La première fois, ça surprend. En tout cas moi, ça m’a surpris. Car je ne pensais jamais que ça m’arriverait. De penser que ma vie n’a plus de sens et qu’il vaudrait mieux en finir. Cette pensée m’a effleuré l’esprit. Et m’a fait peur, instantanément. Et ça m’a fait réaliser comment j’étais en souffrance. Que j’avais perdu mes repères. Dans mon cas, c’était à cause de l’infertilité. De toutes ces mauvaises nouvelles qui nous tombaient dessus.
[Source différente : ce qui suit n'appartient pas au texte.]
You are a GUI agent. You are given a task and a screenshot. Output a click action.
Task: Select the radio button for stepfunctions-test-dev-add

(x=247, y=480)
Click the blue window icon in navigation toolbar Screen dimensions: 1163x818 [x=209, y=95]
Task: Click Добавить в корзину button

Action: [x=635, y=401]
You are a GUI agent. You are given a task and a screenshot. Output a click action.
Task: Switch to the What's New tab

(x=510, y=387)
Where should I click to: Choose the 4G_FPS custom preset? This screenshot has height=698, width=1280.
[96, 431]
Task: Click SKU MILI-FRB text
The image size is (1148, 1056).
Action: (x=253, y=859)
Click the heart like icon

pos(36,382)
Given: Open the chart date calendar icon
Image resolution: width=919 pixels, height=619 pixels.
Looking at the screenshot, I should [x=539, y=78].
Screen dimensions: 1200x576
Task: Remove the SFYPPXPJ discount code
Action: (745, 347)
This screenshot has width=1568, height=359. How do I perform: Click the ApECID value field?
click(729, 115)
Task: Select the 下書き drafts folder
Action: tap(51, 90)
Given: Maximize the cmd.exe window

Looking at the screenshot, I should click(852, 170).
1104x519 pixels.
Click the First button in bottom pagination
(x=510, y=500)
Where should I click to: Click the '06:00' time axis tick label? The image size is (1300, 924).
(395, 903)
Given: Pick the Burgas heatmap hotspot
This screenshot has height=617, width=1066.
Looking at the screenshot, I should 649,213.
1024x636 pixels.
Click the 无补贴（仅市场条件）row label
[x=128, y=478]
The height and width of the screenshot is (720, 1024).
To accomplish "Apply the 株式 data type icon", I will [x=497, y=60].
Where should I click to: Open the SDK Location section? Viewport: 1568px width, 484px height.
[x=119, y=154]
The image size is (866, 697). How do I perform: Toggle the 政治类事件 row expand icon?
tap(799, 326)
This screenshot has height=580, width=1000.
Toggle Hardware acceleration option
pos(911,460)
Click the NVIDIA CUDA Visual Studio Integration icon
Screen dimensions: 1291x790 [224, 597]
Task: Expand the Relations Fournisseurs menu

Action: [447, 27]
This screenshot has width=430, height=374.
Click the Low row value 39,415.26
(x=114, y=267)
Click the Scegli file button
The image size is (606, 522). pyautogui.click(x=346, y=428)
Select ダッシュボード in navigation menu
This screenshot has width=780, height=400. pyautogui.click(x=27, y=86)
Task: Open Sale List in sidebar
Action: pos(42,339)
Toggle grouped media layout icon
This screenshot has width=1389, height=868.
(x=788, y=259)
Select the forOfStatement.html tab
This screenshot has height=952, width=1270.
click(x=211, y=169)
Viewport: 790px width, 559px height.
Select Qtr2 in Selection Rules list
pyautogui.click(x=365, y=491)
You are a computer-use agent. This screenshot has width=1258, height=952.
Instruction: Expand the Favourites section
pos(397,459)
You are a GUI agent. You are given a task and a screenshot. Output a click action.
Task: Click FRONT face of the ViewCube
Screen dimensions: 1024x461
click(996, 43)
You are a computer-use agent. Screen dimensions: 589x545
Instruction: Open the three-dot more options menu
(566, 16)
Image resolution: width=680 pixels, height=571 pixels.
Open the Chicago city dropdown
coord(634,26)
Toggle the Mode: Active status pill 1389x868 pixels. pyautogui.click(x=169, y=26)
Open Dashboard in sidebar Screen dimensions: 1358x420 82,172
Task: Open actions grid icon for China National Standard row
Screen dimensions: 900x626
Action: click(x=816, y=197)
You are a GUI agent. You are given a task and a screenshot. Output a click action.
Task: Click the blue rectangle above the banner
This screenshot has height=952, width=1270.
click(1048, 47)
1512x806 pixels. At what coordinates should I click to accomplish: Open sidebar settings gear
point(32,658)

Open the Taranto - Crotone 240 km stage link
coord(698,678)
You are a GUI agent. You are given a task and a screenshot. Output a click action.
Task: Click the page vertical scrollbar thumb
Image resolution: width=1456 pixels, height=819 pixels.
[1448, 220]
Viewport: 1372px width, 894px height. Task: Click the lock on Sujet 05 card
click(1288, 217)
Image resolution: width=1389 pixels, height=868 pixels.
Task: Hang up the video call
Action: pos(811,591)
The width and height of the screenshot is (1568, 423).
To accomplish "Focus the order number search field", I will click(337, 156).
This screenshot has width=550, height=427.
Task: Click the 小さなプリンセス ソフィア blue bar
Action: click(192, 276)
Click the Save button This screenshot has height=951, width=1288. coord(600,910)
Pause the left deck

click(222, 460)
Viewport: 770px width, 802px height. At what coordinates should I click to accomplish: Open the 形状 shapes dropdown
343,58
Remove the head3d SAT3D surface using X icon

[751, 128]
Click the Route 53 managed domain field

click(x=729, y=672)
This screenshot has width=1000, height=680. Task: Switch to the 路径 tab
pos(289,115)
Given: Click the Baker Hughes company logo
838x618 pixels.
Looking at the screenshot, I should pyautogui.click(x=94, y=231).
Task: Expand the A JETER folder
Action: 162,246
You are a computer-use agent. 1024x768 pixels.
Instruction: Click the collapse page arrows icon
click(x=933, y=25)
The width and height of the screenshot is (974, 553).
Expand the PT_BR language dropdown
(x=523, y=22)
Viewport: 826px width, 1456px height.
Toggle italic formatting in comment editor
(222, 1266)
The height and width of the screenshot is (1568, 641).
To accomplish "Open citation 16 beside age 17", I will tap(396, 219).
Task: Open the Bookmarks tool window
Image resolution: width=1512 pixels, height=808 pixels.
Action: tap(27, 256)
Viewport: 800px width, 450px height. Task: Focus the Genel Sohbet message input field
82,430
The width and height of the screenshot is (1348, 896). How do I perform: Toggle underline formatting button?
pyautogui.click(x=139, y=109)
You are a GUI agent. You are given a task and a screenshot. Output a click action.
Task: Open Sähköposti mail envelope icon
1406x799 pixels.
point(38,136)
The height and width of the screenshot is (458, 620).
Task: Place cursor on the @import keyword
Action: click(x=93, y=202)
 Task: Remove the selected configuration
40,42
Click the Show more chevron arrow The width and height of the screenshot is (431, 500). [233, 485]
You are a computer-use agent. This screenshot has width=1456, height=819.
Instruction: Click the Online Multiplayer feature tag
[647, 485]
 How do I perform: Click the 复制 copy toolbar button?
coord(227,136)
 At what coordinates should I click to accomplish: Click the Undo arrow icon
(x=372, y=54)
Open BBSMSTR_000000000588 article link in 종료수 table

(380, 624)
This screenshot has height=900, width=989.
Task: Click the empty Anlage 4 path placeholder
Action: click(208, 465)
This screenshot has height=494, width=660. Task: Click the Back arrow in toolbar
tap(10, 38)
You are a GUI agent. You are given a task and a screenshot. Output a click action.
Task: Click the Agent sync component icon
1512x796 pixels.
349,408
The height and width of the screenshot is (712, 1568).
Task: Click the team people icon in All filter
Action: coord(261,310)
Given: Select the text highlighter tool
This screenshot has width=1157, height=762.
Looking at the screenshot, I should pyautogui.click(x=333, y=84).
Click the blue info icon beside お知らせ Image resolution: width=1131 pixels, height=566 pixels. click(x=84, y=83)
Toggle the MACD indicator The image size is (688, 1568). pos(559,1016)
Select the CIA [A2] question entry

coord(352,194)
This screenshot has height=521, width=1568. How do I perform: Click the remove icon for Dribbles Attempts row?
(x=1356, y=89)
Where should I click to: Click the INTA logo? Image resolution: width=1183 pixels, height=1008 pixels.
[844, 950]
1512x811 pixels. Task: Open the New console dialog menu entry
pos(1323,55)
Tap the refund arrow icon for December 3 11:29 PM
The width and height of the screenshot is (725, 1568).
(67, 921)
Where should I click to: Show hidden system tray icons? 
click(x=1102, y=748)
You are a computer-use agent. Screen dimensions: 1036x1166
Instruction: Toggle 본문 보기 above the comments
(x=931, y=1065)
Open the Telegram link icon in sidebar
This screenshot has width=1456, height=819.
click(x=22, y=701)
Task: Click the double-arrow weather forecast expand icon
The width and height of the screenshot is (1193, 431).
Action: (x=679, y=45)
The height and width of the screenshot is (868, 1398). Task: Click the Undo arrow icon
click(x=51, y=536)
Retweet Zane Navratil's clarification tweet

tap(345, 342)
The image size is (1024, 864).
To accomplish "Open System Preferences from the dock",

De l’ambiguïté de notre situation médicale, qui nous pourrissait la vie et qui nous empêchait de comprendre ce qui nous arrivait. Nous empêchait d’avancer dans notre projet d’avoir un enfant. À cause de cette douleur qui nous éloignait l’un de l’autre.
 
Comprenez-moi bien, aucun plan concret ne se formait dans ma tête. Juste la pensée qui m’a effleuré l’esprit a suffi pour allumer l’alarme, le voyant rouge. Alors je suis allée chercher de l’aide. J’ai vu une psy, qui m’a aidée à comprendre ce qui m’arrivait. À l’accepter. À en parler. À aller mieux.
 
Je ne pensais pas que ça m’arriverait, jamais. Je n’étais pas dépressive, personne ne l’est dans ma famille. Avant que cette situation ne me tombe dessus, aucune des épreuves que j’avais vécues ne m’avaient menée là.
 
C’est pourquoi, tout comme Marie-France Lanoue l’explique dans ce merveilleux article publié dans le Devoir, je pense qu’il faut lever le tabou autour de cette question. Parce qu’entre la pensée qui t’effleure l’esprit et le passage à l’acte, il y a tout un espace. Un espace où, si on ose parler de ce qui nous arrive à quelqu’un, si on trouve le courage d’aller chercher de l’aide, cette pensée ne restera qu’un signal d’alarme. Une occasion de prendre conscience de sa souffrance, sa perte de sens. Et les gens autour de nous pourront nous soutenir, et nous aider à retrouver le sens de notre vie.
 
À Dany Turcotte qui a rabroué Hubert Lenoir en lui disant « on ne dit pas ça des affaires de même », je réponds oui, on doit les dire ces affaires-là. Et on doit les accueillir. Pour aider nos proches. Pour leur offrir notre soutien et notre amour. Le plateau de télévision n’est peut-être pas le meilleur endroit pour le faire, à cause de l’effet d’entraînement potentiel, mais même si c’est là que ça arrive, il faut la recevoir, cette parole. Ce sentiment qui exprime la douleur profonde, plus que la réelle volonté d’en finir. Soyez ouverts, si cela se produit, qu’un proche se vide le cœur. Passez par-dessus votre surprise et votre inconfort, posez les questions qui s’imposent, offrez votre soutien. Renversons le tabou. Libérons cette parole. Ça peut arriver à n’importe qui. Je ne suis pas la seule mom qui l’a vécu. Mais nous sommes encore là, à dire que la vie est belle, malgré tout. Et que ce sentiment est légitime, et qu’il est possible qu’il ne soit que de passage.
 
N’hésitez pas à parler à un proche si vous avez des pensées suicidaires.
 
Vous pouvez toujours aussi appeler Suicide Action Montréal, au 1-866-277-3553.